Dataset content »
[start]

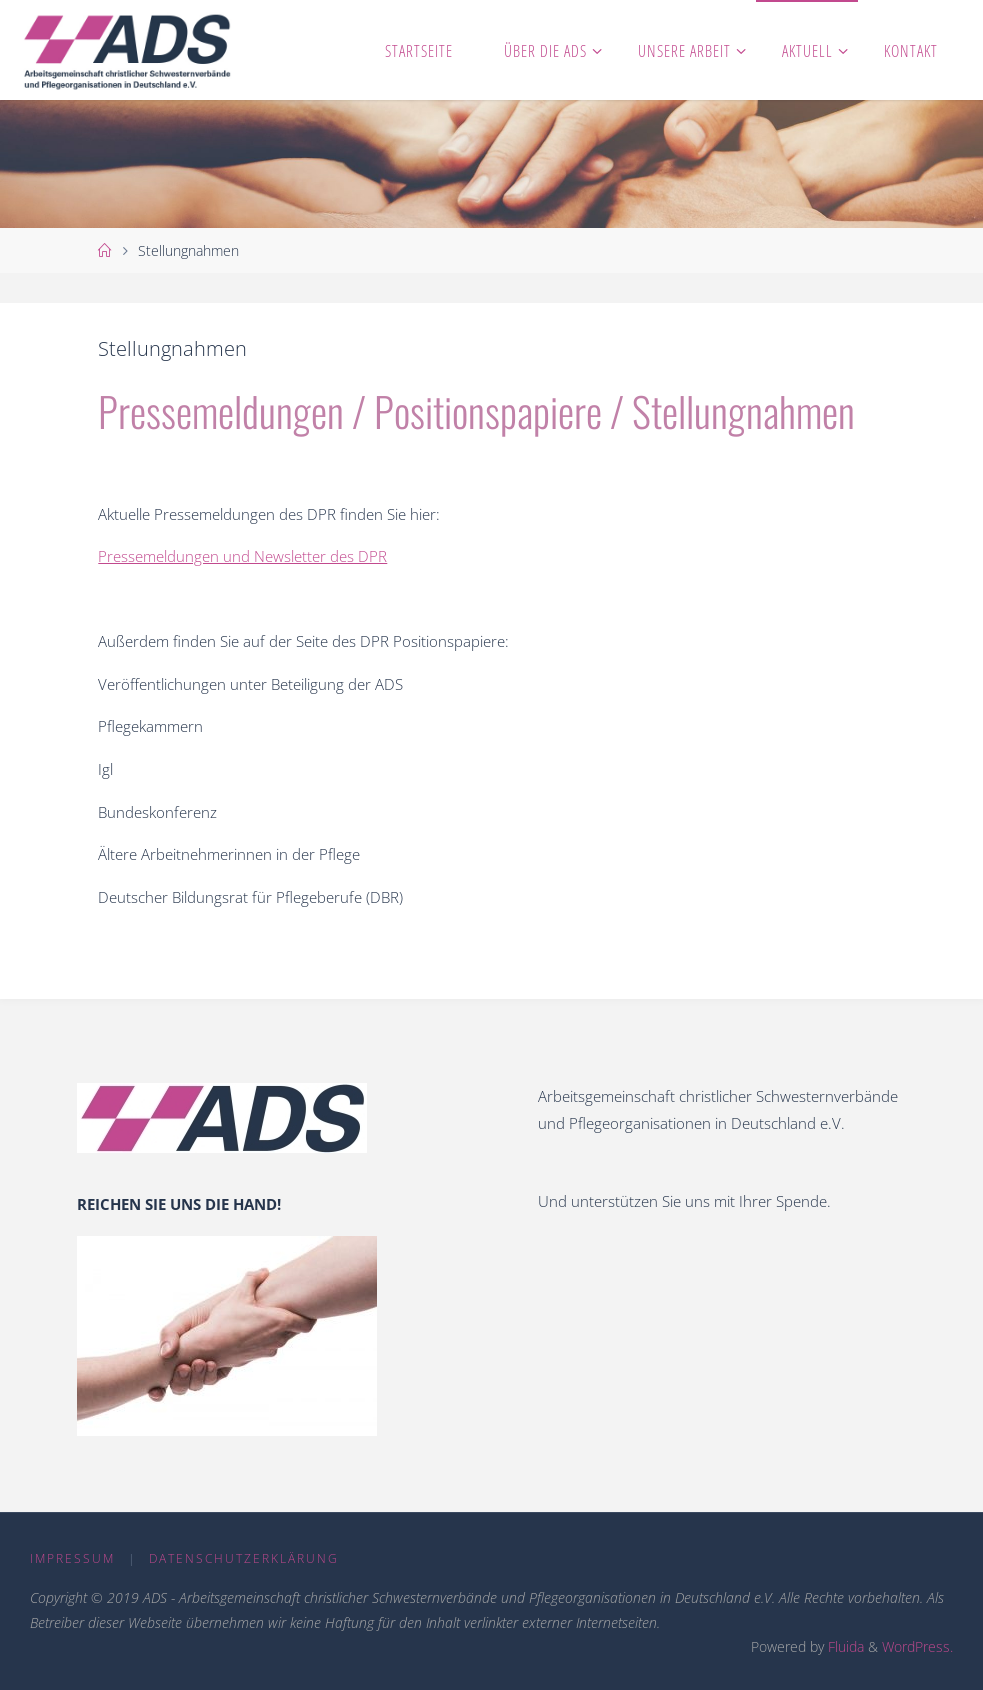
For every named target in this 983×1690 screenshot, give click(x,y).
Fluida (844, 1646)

[end]
[start]

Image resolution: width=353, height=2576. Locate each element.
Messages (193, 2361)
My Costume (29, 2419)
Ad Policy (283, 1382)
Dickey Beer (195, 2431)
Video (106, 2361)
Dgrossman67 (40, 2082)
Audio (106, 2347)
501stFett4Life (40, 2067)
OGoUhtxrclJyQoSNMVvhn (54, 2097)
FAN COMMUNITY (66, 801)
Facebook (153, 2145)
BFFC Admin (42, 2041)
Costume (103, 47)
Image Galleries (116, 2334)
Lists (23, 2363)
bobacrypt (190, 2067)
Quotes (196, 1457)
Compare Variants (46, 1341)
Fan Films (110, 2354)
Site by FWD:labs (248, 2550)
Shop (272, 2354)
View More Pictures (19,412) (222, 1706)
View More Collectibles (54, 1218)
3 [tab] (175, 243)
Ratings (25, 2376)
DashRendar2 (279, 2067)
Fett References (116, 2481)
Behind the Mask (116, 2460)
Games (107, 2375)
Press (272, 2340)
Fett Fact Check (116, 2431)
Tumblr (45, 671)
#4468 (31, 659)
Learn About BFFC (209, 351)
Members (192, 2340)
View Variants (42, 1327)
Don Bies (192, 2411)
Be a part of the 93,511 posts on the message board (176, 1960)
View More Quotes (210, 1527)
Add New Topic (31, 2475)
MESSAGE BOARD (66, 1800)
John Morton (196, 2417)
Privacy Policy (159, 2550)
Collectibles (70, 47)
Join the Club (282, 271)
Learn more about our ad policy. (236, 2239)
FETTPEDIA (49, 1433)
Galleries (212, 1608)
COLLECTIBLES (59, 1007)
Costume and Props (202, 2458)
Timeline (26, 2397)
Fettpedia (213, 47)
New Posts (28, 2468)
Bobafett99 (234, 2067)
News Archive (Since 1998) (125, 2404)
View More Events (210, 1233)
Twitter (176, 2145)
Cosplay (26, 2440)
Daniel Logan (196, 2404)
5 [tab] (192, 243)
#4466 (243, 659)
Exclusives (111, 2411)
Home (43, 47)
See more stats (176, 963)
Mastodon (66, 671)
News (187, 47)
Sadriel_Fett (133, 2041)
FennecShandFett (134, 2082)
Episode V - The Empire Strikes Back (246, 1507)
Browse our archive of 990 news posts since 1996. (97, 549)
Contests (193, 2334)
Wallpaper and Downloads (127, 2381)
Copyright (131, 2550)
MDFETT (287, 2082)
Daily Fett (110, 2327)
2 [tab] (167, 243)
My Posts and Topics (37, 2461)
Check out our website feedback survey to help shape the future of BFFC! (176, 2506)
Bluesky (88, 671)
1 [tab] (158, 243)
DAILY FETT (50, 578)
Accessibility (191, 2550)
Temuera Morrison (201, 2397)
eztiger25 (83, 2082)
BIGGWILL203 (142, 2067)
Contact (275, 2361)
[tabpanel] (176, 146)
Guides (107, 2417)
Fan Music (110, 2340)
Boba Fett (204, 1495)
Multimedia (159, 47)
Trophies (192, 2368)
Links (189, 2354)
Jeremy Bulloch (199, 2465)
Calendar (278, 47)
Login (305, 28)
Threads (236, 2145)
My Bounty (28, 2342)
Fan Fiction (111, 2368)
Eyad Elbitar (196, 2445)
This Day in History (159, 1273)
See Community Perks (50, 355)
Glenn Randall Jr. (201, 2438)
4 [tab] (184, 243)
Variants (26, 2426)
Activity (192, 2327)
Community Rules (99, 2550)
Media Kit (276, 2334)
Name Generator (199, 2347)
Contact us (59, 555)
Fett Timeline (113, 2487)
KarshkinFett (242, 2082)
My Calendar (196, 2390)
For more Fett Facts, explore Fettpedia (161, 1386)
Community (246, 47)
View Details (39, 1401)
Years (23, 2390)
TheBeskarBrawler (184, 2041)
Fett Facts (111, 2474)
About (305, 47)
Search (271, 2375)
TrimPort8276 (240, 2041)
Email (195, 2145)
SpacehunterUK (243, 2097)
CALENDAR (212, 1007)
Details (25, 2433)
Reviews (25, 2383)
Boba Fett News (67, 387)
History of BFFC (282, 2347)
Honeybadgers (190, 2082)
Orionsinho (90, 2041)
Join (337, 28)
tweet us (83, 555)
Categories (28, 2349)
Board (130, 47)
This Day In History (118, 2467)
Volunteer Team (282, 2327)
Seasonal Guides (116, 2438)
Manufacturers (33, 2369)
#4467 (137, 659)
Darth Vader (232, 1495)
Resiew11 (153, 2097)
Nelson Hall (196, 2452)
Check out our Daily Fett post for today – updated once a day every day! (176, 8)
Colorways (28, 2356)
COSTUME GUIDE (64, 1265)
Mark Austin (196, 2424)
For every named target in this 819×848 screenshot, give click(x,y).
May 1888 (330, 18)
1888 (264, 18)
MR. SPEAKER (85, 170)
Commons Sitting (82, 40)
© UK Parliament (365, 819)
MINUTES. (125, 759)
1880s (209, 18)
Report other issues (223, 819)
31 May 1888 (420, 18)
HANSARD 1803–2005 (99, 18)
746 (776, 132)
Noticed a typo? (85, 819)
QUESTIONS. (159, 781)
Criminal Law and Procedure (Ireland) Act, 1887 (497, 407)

[end]

Problem to solve » Please edit the data from the line with "5 [tab] (192, 243)" up to and including the line with "Seasonal Guides (116, 2438)", replacing "Fan Music" with "Fan Songs" and keeping everything else unchanged.

Exercise result »
5 [tab] (192, 243)
#4466 (243, 659)
Exclusives (111, 2411)
Home (43, 47)
See more stats (176, 963)
Mastodon (66, 671)
News (187, 47)
Sadriel_Fett (133, 2041)
FennecShandFett (134, 2082)
Episode V - The Empire Strikes Back (246, 1507)
Browse our archive of 990 news posts since 1996. (97, 549)
Contests (193, 2334)
Wallpaper and Downloads (127, 2381)
Copyright (131, 2550)
MDFETT (287, 2082)
Daily Fett (110, 2327)
2 [tab] (167, 243)
My Posts and Topics (37, 2461)
Check out our website feedback survey to help shape the future of BFFC! (176, 2506)
Bluesky (88, 671)
1 [tab] (158, 243)
DAILY FETT (50, 578)
Accessibility (191, 2550)
Temuera Morrison (201, 2397)
eztiger25 (83, 2082)
BIGGWILL203 (142, 2067)
Contact (275, 2361)
[tabpanel] (176, 146)
Guides (107, 2417)
Fan Songs (110, 2340)
Boba Fett (204, 1495)
Multimedia (159, 47)
Trophies (192, 2368)
Links (189, 2354)
Jeremy Bulloch (199, 2465)
Calendar (278, 47)
Login (305, 28)
Threads (236, 2145)
My Bounty (28, 2342)
Fan Fiction (111, 2368)
Eyad Elbitar (196, 2445)
This Day in History (159, 1273)
See Community Perks (50, 355)
Glenn Randall Jr. (201, 2438)
4 [tab] (184, 243)
Variants (26, 2426)
Activity (192, 2327)
Community Rules (99, 2550)
Media Kit (276, 2334)
Name Generator (199, 2347)
Contact us (59, 555)
Fett Timeline (113, 2487)
KarshkinFett (242, 2082)
My Calendar (196, 2390)
For more Fett Facts, explore Fettpedia (161, 1386)
Community (246, 47)
View Details (39, 1401)
Years (23, 2390)
TheBeskarBrawler (184, 2041)
Fett Facts (111, 2474)
About (305, 47)
Search (271, 2375)
TrimPort8276 (240, 2041)
Email (195, 2145)
SpacehunterUK (243, 2097)
CALENDAR (212, 1007)
Details (25, 2433)
Reviews (25, 2383)
Boba Fett News (67, 387)
History of BFFC (282, 2347)
Honeybadgers (190, 2082)
Orionsinho (90, 2041)
Join (337, 28)
tweet us (83, 555)
Categories (28, 2349)
Board (130, 47)
This Day In History (118, 2467)
Volunteer Team (282, 2327)
Seasonal Guides (116, 2438)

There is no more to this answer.